Also I would avoid the "rooms connected by very long hallways" type of random generated content that you see in roguelikes like angband, rogue or nethack, unless it's intentional for a specific section, like a cave or somesuch. No one would ever build a structure this way, so it makes no sense to do it in your game. But that's just a pet peeve of mine.

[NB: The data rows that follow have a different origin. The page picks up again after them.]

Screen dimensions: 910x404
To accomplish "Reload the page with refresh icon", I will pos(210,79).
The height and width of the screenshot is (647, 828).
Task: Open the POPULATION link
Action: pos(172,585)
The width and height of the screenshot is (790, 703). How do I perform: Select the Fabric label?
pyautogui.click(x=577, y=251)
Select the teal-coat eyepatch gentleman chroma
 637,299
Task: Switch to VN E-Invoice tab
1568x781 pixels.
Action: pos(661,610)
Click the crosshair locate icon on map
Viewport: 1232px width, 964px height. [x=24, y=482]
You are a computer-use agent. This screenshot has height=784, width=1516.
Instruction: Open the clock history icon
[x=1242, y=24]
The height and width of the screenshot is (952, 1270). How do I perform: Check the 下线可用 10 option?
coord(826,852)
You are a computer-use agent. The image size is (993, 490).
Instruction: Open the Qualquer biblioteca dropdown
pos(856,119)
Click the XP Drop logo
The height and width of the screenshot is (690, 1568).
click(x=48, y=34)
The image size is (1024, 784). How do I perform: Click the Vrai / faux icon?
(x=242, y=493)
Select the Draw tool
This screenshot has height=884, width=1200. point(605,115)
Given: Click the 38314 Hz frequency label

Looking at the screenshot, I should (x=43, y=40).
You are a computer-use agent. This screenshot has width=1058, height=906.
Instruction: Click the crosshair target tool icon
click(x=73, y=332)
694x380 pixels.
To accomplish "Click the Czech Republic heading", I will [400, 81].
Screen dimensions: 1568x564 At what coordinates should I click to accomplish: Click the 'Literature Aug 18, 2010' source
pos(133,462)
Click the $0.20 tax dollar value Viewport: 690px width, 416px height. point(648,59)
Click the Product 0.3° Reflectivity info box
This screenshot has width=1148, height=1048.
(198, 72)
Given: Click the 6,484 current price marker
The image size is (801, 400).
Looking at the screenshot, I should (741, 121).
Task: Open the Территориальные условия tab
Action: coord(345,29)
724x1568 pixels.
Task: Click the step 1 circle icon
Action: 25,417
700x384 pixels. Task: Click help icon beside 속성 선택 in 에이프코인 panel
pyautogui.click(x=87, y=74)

No one would ever build a structure this way, so it makes no sense to do it in your game. But that's just a pet peeve of mine.

Well, someone would.


Well, someone would.

That is so badass. New roguelike/RTS: Colony Invasion!

 

Also I would avoid the "rooms connected by very long hallways" type of random generated content that you see in roguelikes like angband, rogue or nethack, unless it's intentional for a specific section, like a cave or somesuch. No one would ever build a structure this way, so it makes no sense to do it in your game. But that's just a pet peeve of mine.

 

Typical roguelike games take advantage of long and winding minimum width tunnels in a number of fun ways:

- trapping the player without escape between serious monsters (if not prudent and fast enough)

- demanding nontrivial pathfinding when the tunnels form a labyrinth

- allowing the player to channel and delay monsters that would gang up on him in a wider room

- trying to overrun the player with a long line of cannon fodder: can they be slaughtered faster than they come in?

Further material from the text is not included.